─── TEXT EXCERPT

I know, I owned a Nokia N70, and I was surprised by how little the OS had changed since I’d used a friend’s Nokia 6600, not just in appearance but also in functionality (in fact, some of the changes, such as a gallery that didn’t recognize folders, were for the worse).
The alternative is Android. The EU just needs to fund the open-source parts, wrestle control of it from Android.
Google will never be allowed to obstruct normal installation of applications on Android in any meaningful way.
Never allowed by who? Outside the EU, where they don’t have to offer alternative app stores, they can do whatever they want. Play Services can block any app Google wants on your Android device.
Yes, you can theoretically run a Play Services-less AOSP build (using MicroG or whatever), but compatibility with banking and government apps isn’t guaranteed, so most people don’t and won’t.
To be honest, I expected much worse. I expected it to require you to connect your Android device to a PC and run obscure ADB commands (like you already have to do in order to install an apk targeting a low API level) or having to “register as a developer” on some website controlled by Google.
The fact it can be achieved only through local clicks (okay, taps) on the device is much less worse than I expected. The 24-hour waiting period is a minor roadblock, but fortunately you have to do it only once.
The problem with this approach is that you need to be in “Developer” mode indefinitely. There are banking and government apps that refuse to run on devices that have “Developer” mode enabled. In this particular scenario:
1. You would have to jump through hoops to install your app, disable “Developer” mode when using these restrictive apps.
2. Jump through hoops again to enable the feature, to update your app, Disable “Developer” mode again when you’re done.
3. Repeat the above until you eventually just give up or Google makes it even harder.
I don’t think we are out of the woods just yet. The fact that bootloader unlocking is no longer a thing, leaves us with very little choices. Google knows and is exerting this pressure to limit our choices. The fact that Google is resorting to these measures after loosing their battle with Epic, is too convenient of an excuse that they are now concerned with user’s safety.
adkilla,
Google are very two faced about the whole thing and I think they do it for antitrust reasons. Google have weaponized 3rd parties to do google’s bidding. They want to be able to say “look it’s not us who are preventing owners from rooting/modding firmwares/etc, it’s 3rd parties that did this. Meanwhile google have been conniving behind the scenes with the intent of explicitly helping 3rd parties to discriminate against power users on android. Google know what they’re doing and this isn’t a side effect, this malicious goal is the point: create lots of friction and make alternatives much less appealing. The original owner of android believed in openness and did everything he could to ensure android would stay open, but it’s no longer his baby and modern day google don’t believe in this cause anymore.
The travesty is that these corporate schemes actually work in shaping the future of technology. Even if a few percent strongly resist, it becomes a case of permanent hardship while constantly trying to paddle upstream. Tech industry giants seem to be set on leading via enshitification. Even government regulators are so corrupt that they seem to be effectively playing for the corporations too. And so every generation things become worse and worse for owner rights & control. I wish more could be done to stop this corporate take over. 🙁
In my opinion, the hard lesson here is that using an open-source OS doesn’t shield you from DRM or the general enshittification of the OS experience:
– Android has Play Services (which includes a DRM framework and a also includes a “platform integrity” framework for good measure)
– Desktop Linux has Steam (which includes a DRM framework).

──────

§ **TASKS TO PERFORM**:
1 - Copy out the Android comments word for word, beginning at the words "The travesty is" and stopping after "for good measure)".
2 - According to the Android comments, how many times must the 24-hour waiting period be completed?
3 - Write what comes next in the Android comments, picking up after their final sentence.
The data placed after the Android comments is not needed.

─── RECORD EXCERPTS

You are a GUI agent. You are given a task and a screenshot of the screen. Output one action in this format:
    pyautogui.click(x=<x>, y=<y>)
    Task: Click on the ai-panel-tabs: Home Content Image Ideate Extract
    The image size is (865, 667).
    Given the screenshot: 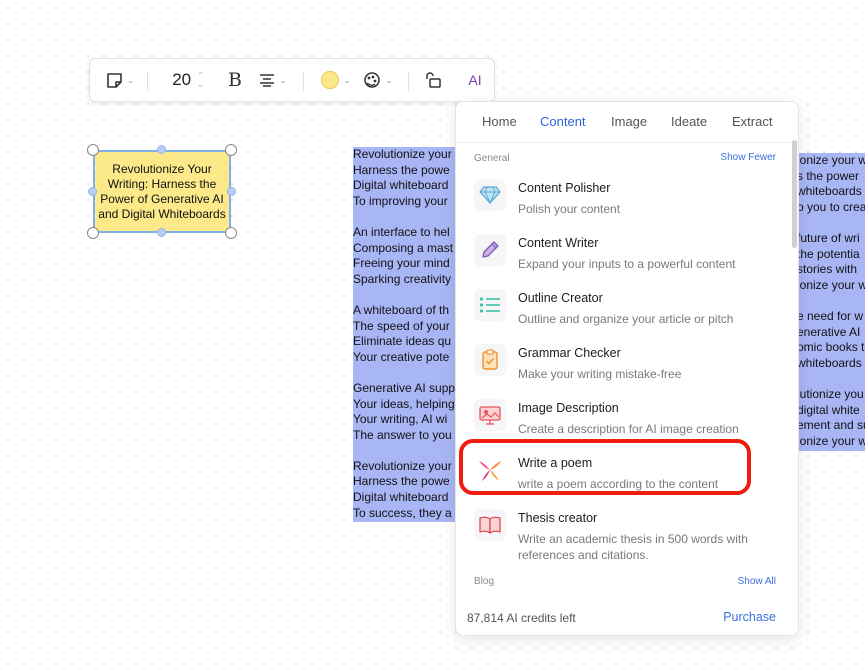 What is the action you would take?
    pyautogui.click(x=627, y=122)
    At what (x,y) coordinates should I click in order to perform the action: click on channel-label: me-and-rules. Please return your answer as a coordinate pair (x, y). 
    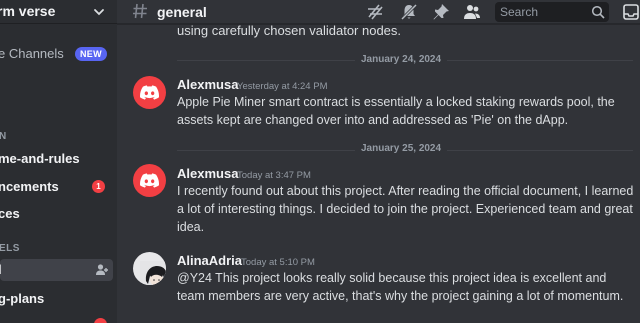
    Looking at the image, I should click on (40, 158). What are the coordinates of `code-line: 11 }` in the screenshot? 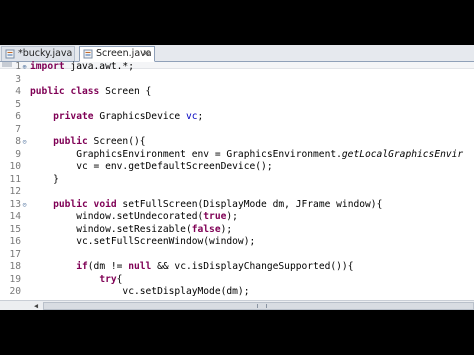 It's located at (237, 180).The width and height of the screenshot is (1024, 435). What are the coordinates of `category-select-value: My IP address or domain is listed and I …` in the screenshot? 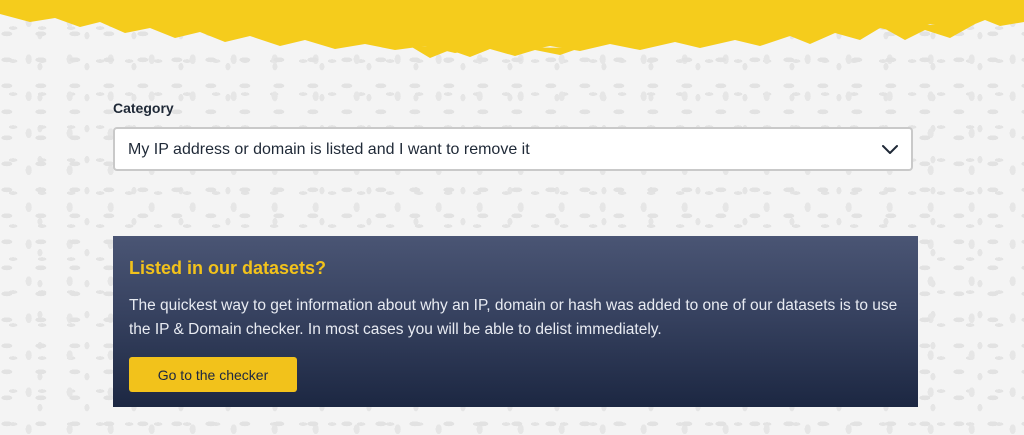 It's located at (329, 150).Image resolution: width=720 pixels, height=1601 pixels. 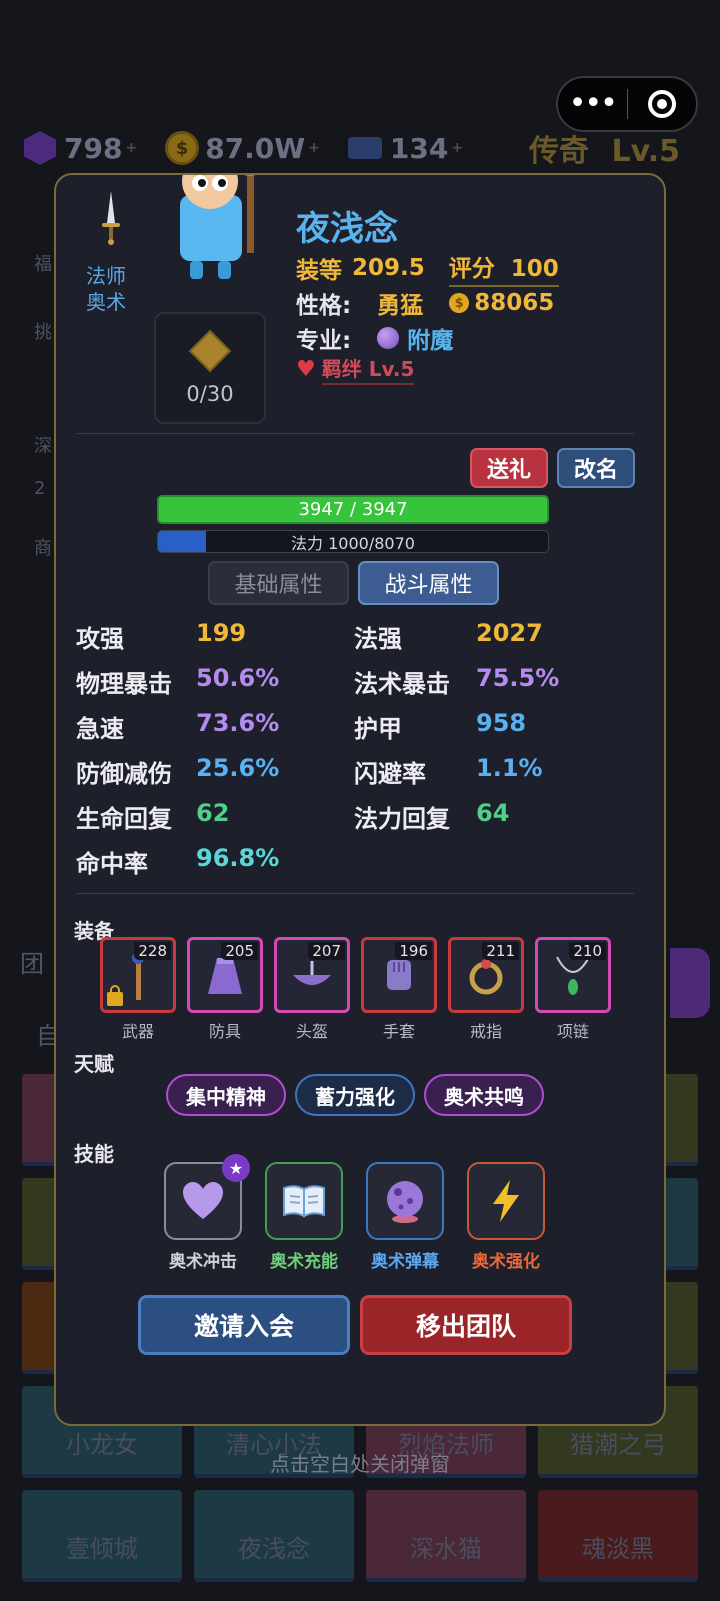 What do you see at coordinates (304, 1262) in the screenshot?
I see `skill-name: 奥术充能` at bounding box center [304, 1262]. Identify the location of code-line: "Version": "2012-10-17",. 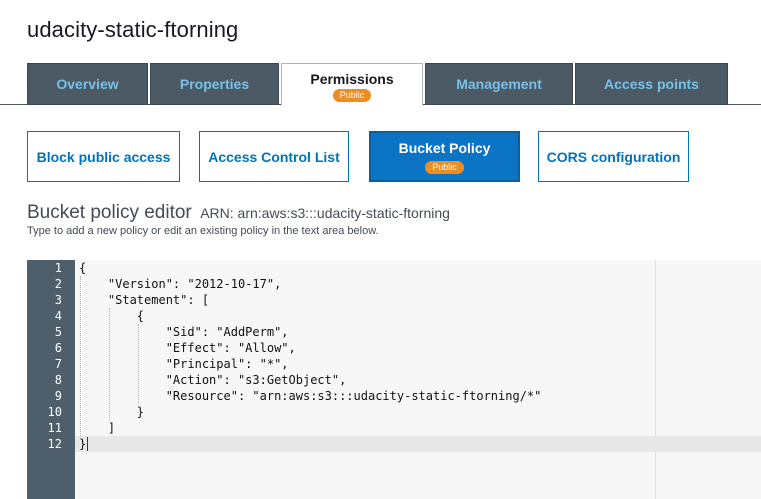
(180, 284).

──────

§ **ANSWERS BELOW**:
1 -
The travesty is that these corporate schemes actually work in shaping the future of technology. Even if a few percent strongly resist, it becomes a case of permanent hardship while constantly trying to paddle upstream. Tech industry giants seem to be set on leading via enshitification. Even government regulators are so corrupt that they seem to be effectively playing for the corporations too. And so every generation things become worse and worse for owner rights & control. I wish more could be done to stop this corporate take over. 🙁
In my opinion, the hard lesson here is that using an open-source OS doesn’t shield you from DRM or the general enshittification of the OS experience:
– Android has Play Services (which includes a DRM framework and a also includes a “platform integrity” framework for good measure)

2 - Only once.

3 -
It doesn’t matter if the OS developer adds the DRM framework (Android) or if someone takes a clean OS (Arch Linux), adds their DRM framework on top (Steam), and calls the new OS DRMedOS (SteamOS).
In both cases, the result is the same: If enough important (or “important”) apps have a dependency on the DRM Framework in question, it becomes an implicit part of the OS, to the point users start demanding it even comes pre-installed (I mean, who buys Huawei phones these days?). Then the DRM Framework can help itself into more and more sensitive parts of the OS with each new version (up to and including blocking installation of other apps), since users need it.
So, what does shield a person from DRM and the general enshittification of the OS experience? Especially considering that some apps that have a dependency on some DRM Framework (Play Services) are mandated by governments for identification or immigration purposes?
kurkosdr,
I agree. The tivoization of FOSS operating systems has become normalized in the consumer space. Tech giants are happy to embrace FOSS operating systems but there’s little stopping them from locking them down and depriving owners of the keys.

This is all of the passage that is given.